La ley del analfabetismo digital
Es muy ingenuo creer que los adultos estamos, como tales, mejor protegidos de los malos efectos del mundo digital que los menores: la manipulación informativa, la intoxicación emocional, las estafas, la pornografía y las apuestas adictivas, y muchos otros productos tóxicos que viven una edad de oro en las redes sociales, afectan sobre todo a los adultos. Pensar que protegeremos mejor a los menores vetándoles el contacto con un mundo digital del que muchos son verdaderos nativos es tan absurdo como prohibirles aprender a leer y escribir para que no lean cosas peligrosas (aunque es verdad que se ha avanzado mucho en este disparate).
La censura a través de la ignorancia dominó la educación durante muchos siglos, especialmente la de niñas a las que apenas se enseñaban las primeras letras para eludir los peligros de libros y lenguas cultas, como denunciaba la gran feminista ilustrada Mary Wollstonecraft. Pero todo indica que volvemos al Colegio de Señoritas como modelo de la educación para la dependencia.
La imposición por ley del analfabetismo digital a los menores de edad provocaría daños muy superiores a los posibles beneficios que dicen perseguir los moralistas ultra protectores. Por no hablar de que los menores actuales saben de internet y dispositivos mucho más que los progresistas reaccionarios. Por ejemplo, que basta una VPN gratuita para saltarse los bloqueos de la autoridad, como hacen en Cuba, Irán o China los ciudadanos bien informados. ¿Qué prohibirán entonces, los smartphones? El verdadero peligro social de la IA e internet avanzado está en el mundo académico y profesional, donde cada vez es más usual colar por investigación, informes expertos, creación e incluso sentencias judiciales disparates fabricados a medida del cliente por un chat de última generación.
Nihilismo siniestro
El delirio pedagógico progre degenera en peligro totalitario cuando lo invoca un gobierno tan corrupto, autoritario y degenerado como el de Pedro Sánchez y sus socios, terroristas incluidos. A estos últimos ya les ha prometido, por cierto, el definitivo blanqueo y canonización de su biografía criminal sacando a ETA de la lista de organizaciones terroristas (hablaremos de esto otro día).
Decíamos al principio que la supuesta preocupación paternal de este gobierno por los peligros de las redes sociales para los menores queda desmentida por las leyes que permiten abortar o cambiar de sexo sin informar siquiera a los padres, dos decisiones irreversibles y altamente peligrosas en todos los sentidos, del ético al mental. Pero para el nihilismo moral lo malo no es destruir la propia vida, sino desafiar al gobierno total, orwelliano. Sánchez también pretende suplantar a los padres en la tutela y educación de sus hijos, y en su escala de antivalores es más peligroso visitar TikTok que abortar o cambiar de sexo.
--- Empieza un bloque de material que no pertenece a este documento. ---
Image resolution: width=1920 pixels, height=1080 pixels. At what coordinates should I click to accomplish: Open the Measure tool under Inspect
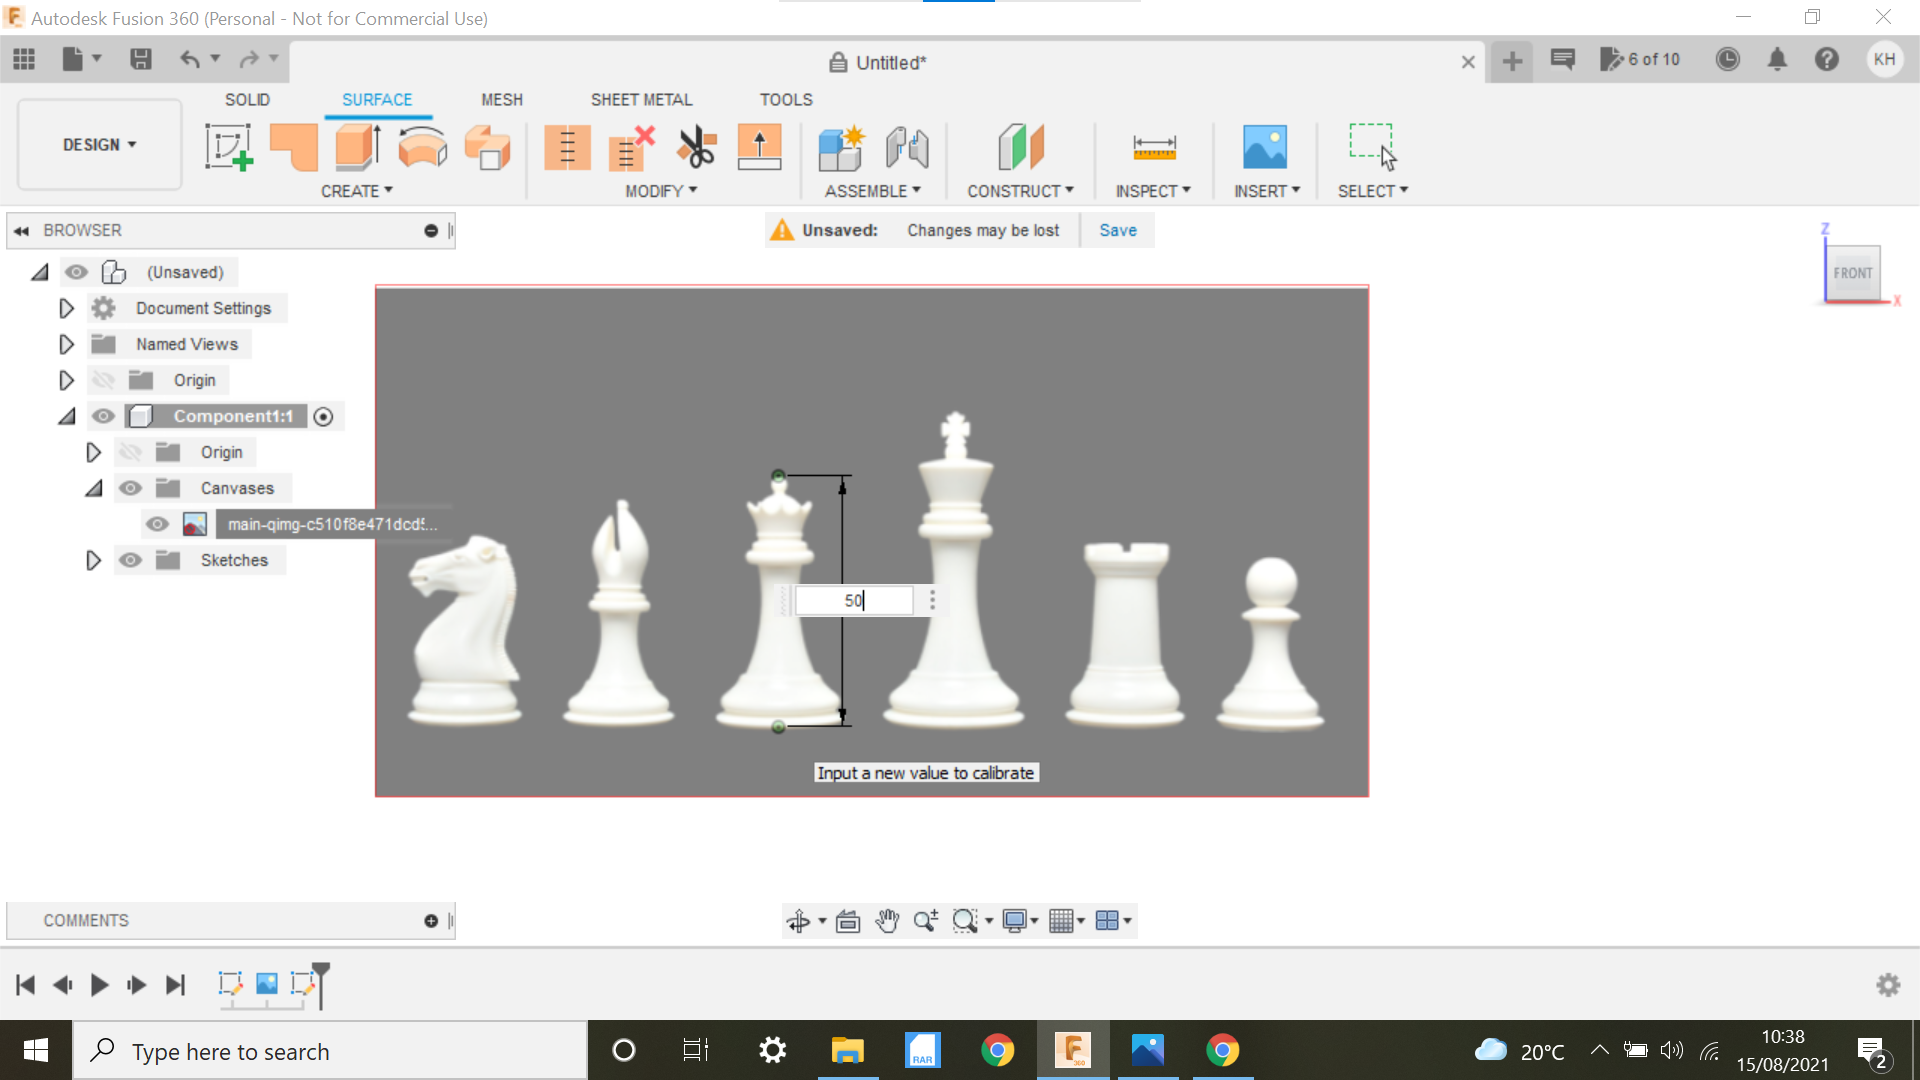(x=1154, y=147)
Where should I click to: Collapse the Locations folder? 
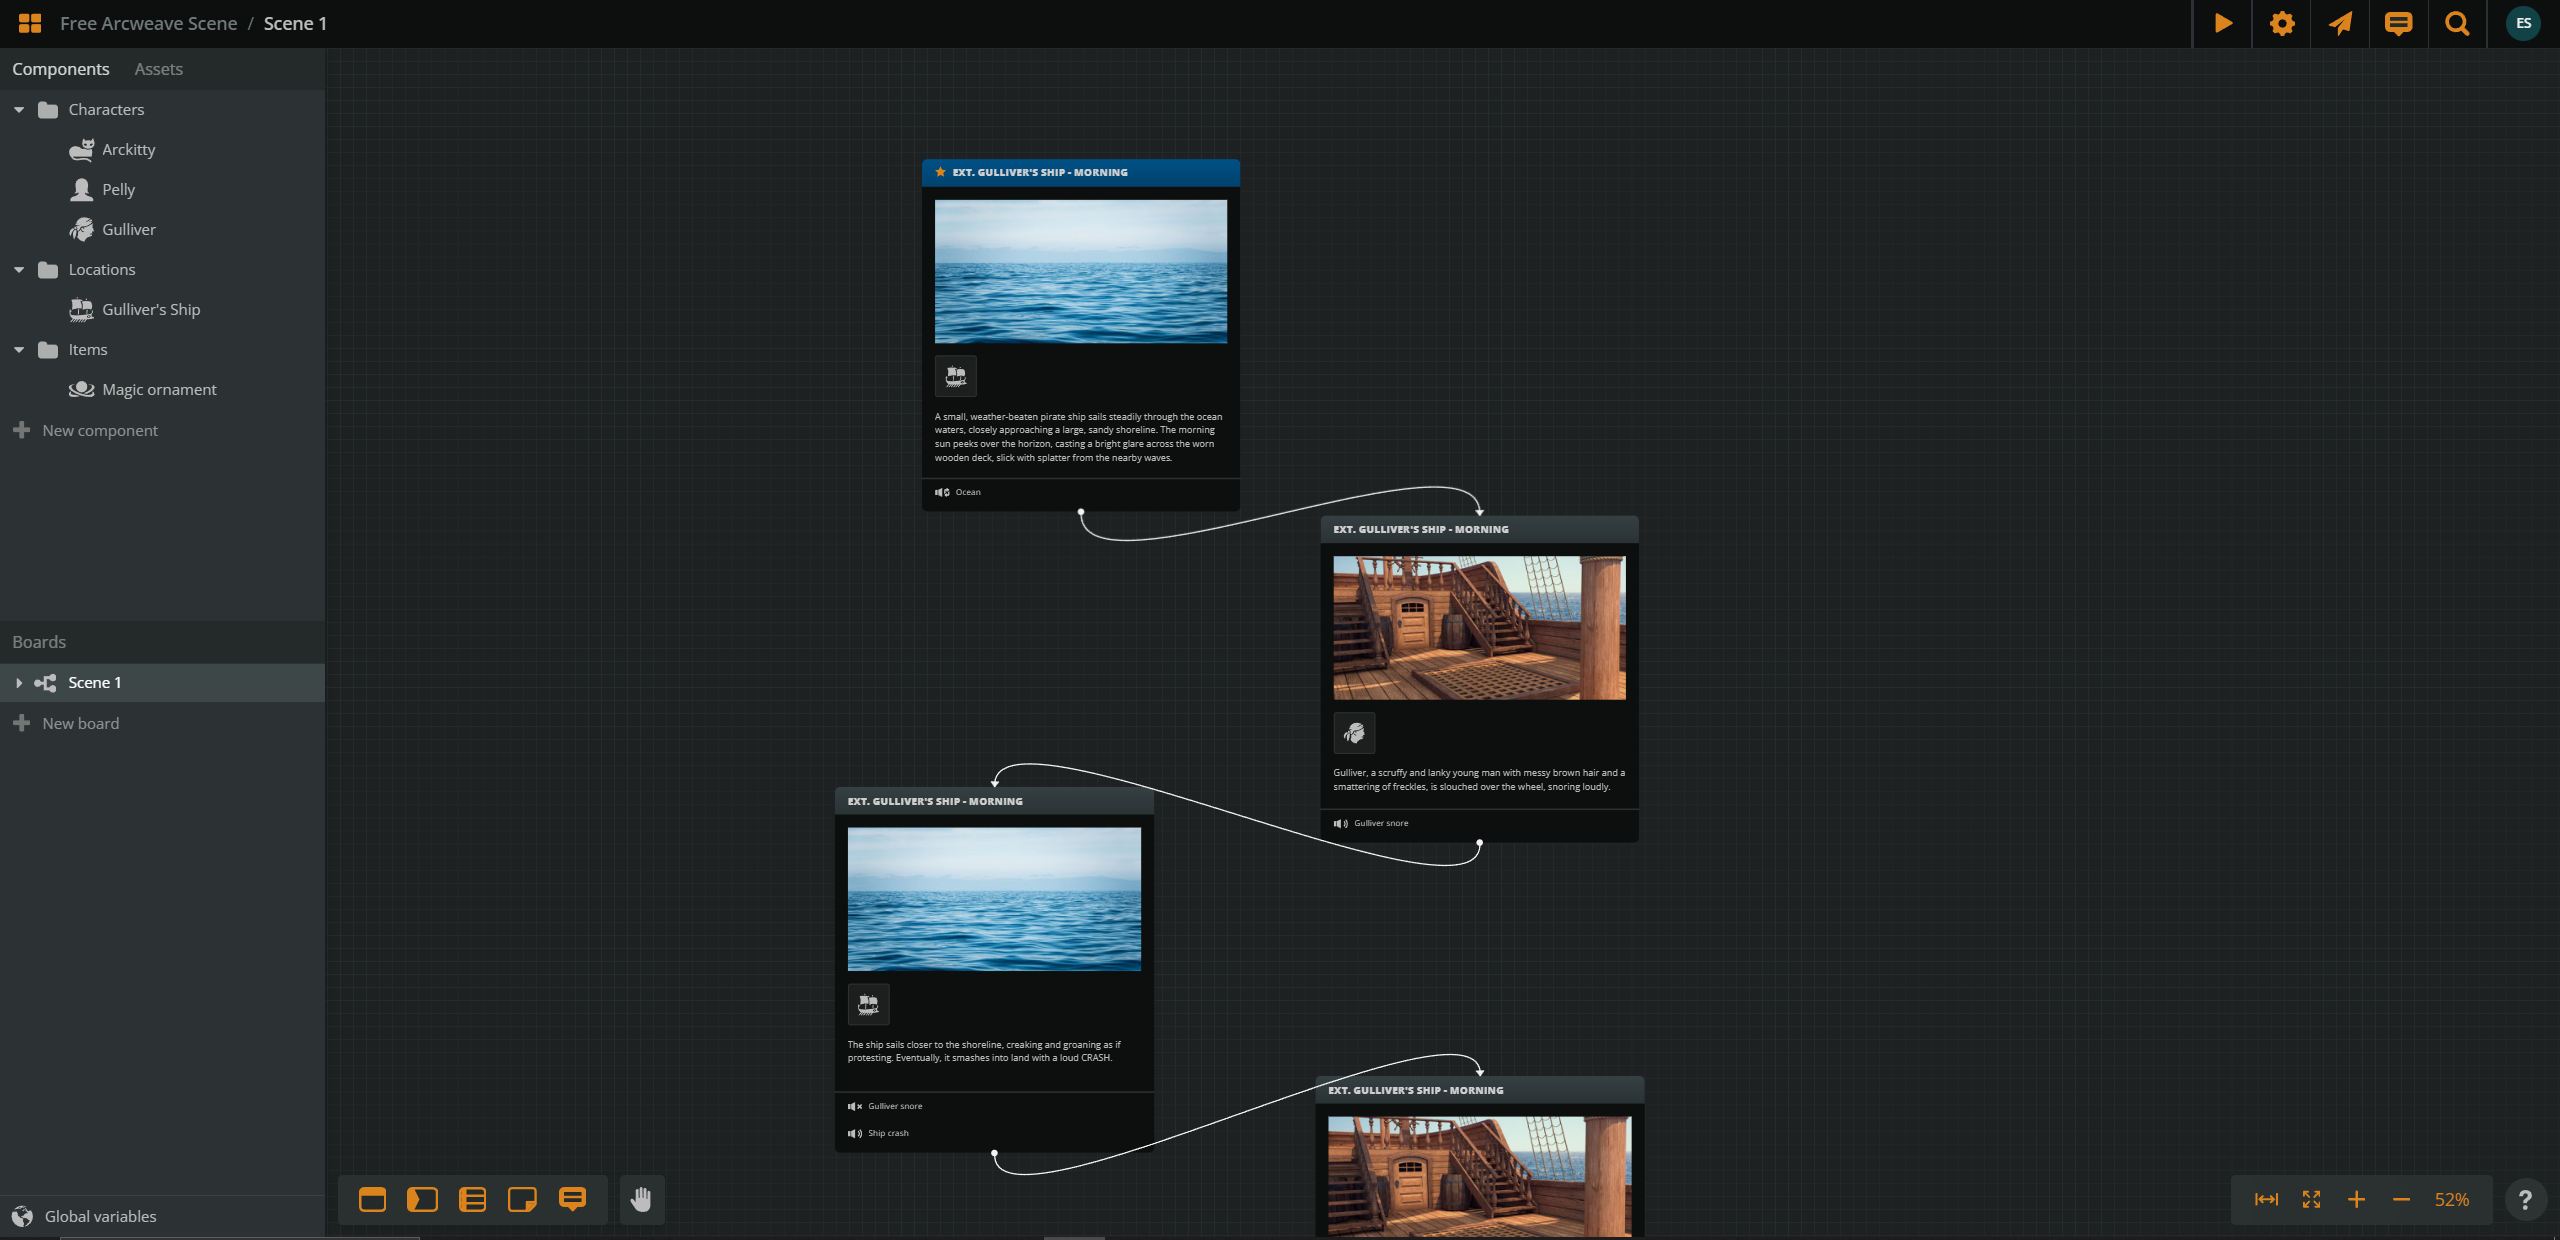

Este nihilismo siniestro encubre una voluntad política que apoya la vieja oligarquía política y mediática: restringir al máximo internet y las redes sociales porque critican al poder y, al ser incontrolables, rompen el monopolio comunicacional de un par de grandes grupos propios o amigos, con sus televisiones, radios y periódicos. Telegram lo ha denunciado en términos muy apropiados. Lo que está en peligro no es el dudoso candor moral de los menores, sino el derecho esencial a la libertad de expresión, información e iniciativa de los simples ciudadanos: nosotros.